This post is the first in a series of articles that explore the stories behind history’s more peculiar cookbooks.
The courtship rituals of Southern Italy captivated the writer and notorious sybarite Norman Douglas. Each evening he watched as young Calabrian men would lean against the railing of Corso Vittorio Emanuele, a promenade that skirts the south side of the old town, their backs to the sea and their eyes fixed on the houses across the road
“Youth must keep up the poetic tradition of the ‘fiery,'” Douglas surmised. Perhaps he had this tradition in mind, and the foods that could sustain such vigils, when he penned his final work, the 1952 cookbook Venus in the Kitchen. Containing recipes alternately delectable, prosaic and bizarre, the cookbook grew out of Douglas’s personal aphrodisiacal repertoire. In the book’s preface, Douglas writes that the recipes were “collected slowly, one by one, for the private use and benefit of a small group of friends.” These friends, most of whom, Douglas is sorry to say, are “older than they want to be, and all of them anxious … to preserve for as long as may be possible the vitality of their youth and middle age,” found vigor and rigor return to their loins, thanks to these dishes.
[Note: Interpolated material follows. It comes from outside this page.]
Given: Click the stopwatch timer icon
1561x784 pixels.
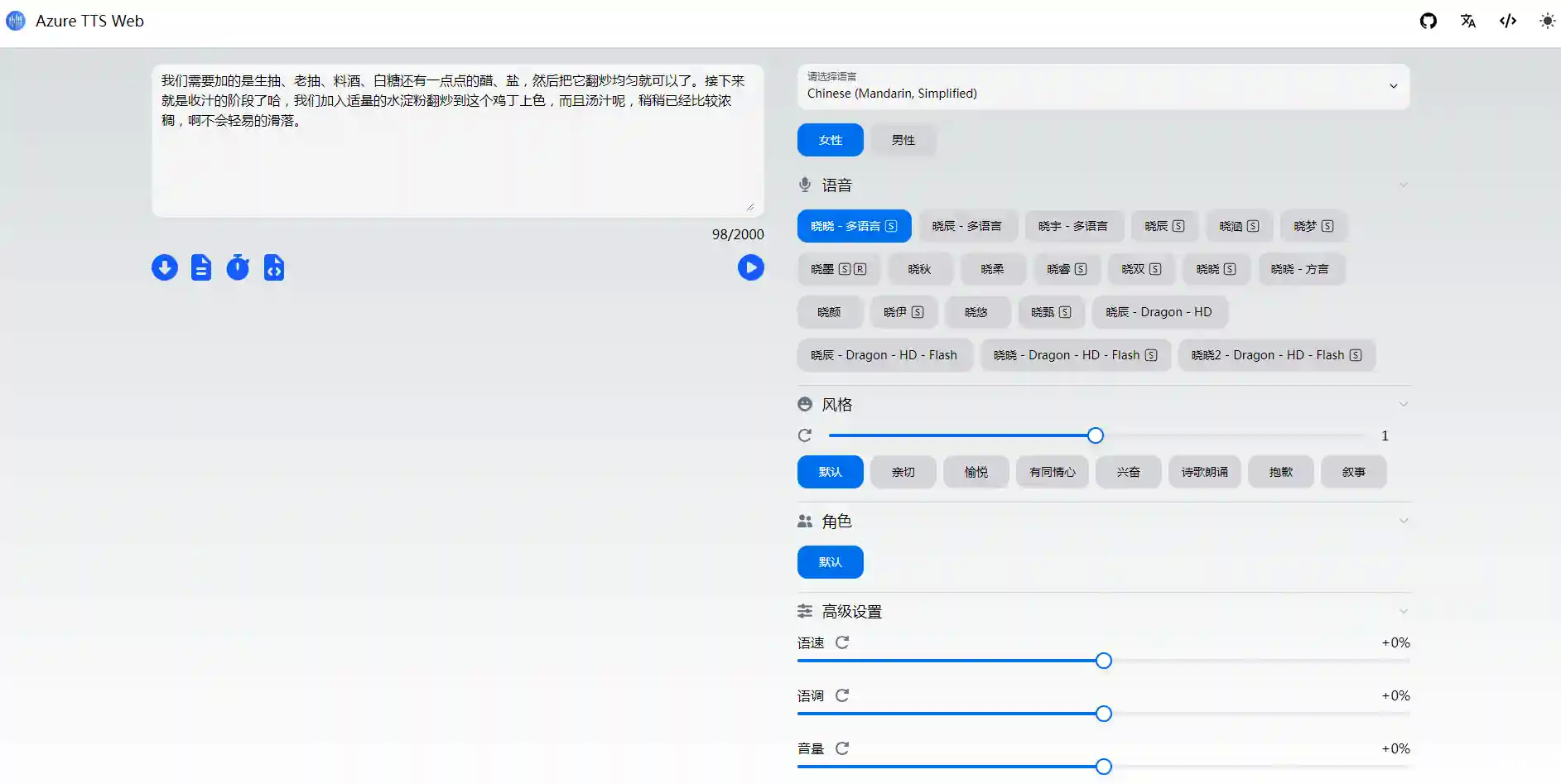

Venus in the Kitchen took Douglas twelve years to complete. Other pursuits — collecting Persian carpets and tawny, clean-limbed boys; writing a book on Central Asian melons — frequently impeded the manuscript’s progress. But the months before Douglas’s death in 1952 found him between six o’clock and dinner-time at a cafe in Capri, surrounded by loose carbon pages, half-finished aperitifs, his snuff box and an old blue beret. The charmingly chaotic scene this presented moved many of Douglas’s acquaintances to offer him their help. But Douglas, his fingers cramped with rheumatism and his white hair yellowed with nicotine, insisted on compiling and proofing the book himself. It was the old roué’s first project in many years, and it was to be his last.
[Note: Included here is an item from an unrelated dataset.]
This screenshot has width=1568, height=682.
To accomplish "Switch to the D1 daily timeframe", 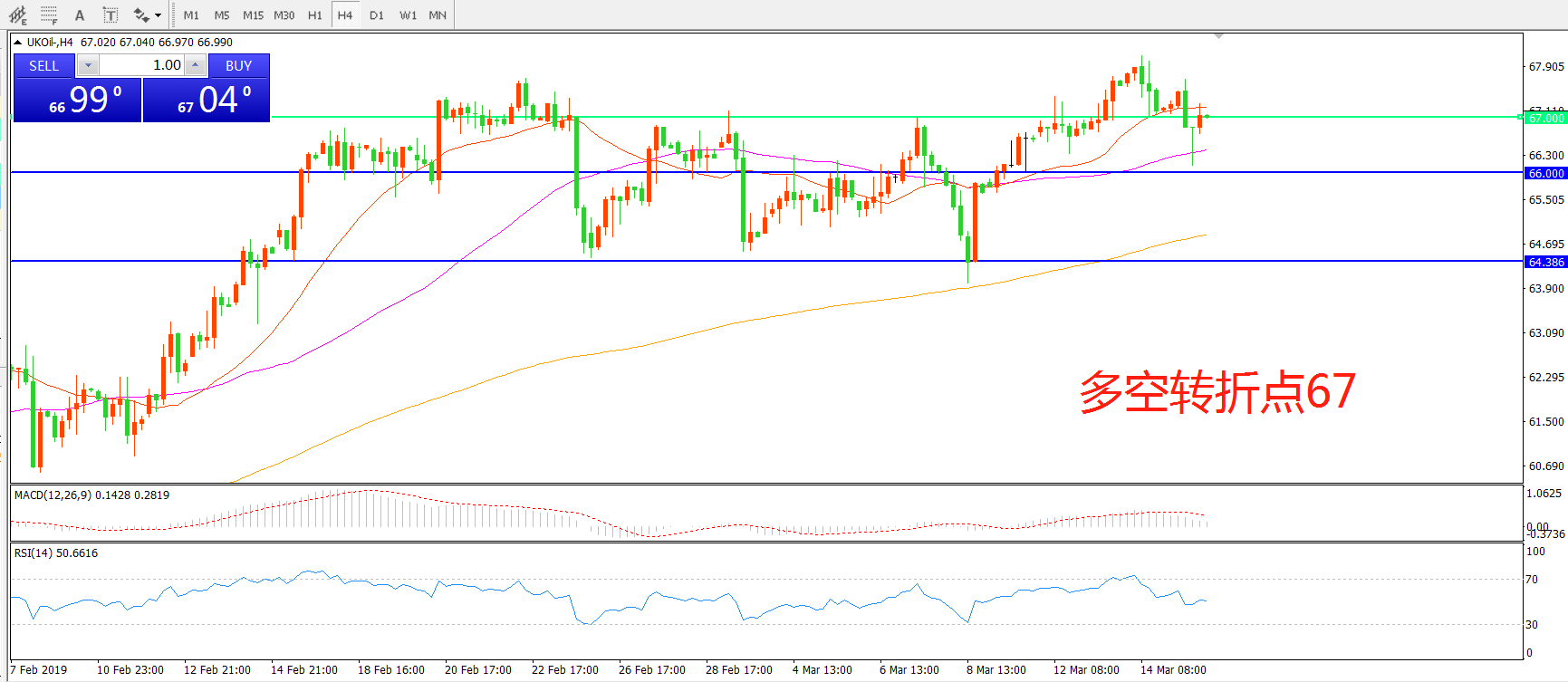I will tap(377, 14).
That’s not to say he didn’t have any help at all. D.H. Lawrence drew the frontispiece, which made it to press despite Douglas’s objections. The author disapproved of Lawrence’s design. “For my own part, I must confess that this picture of a fat naked woman pushing a loaf into an oven is not at all my notion of ‘Venus in the kitchen.'”
Indeed, the recipes are often as shameless as Douglas’s exploits. From soups to sweets, Douglas’s collection of amatory dishes ranges from the seemingly ordinary (purée of celery) to the bizarre (a stew of sparrow’s brains), and derives from sources divers and arcane.
A few years after the book’s publication, Douglas died, some say from a deliberate overdose. His life had been fantastically ill-spent, and his last words were no less scandalous: “Get these fucking nuns away from me.” But what the writer lacked in virtue, he made up for in good cheer and intelligence. Critic John Sutherland writes that, at one time, Douglas was “regarded as one of the smartest things going” and that part of “that smartness was his keeping, for the whole of his long depraved life, one jump ahead of the law.” That he did so without compunction or regret was perhaps his life’s most beguiling accomplishment.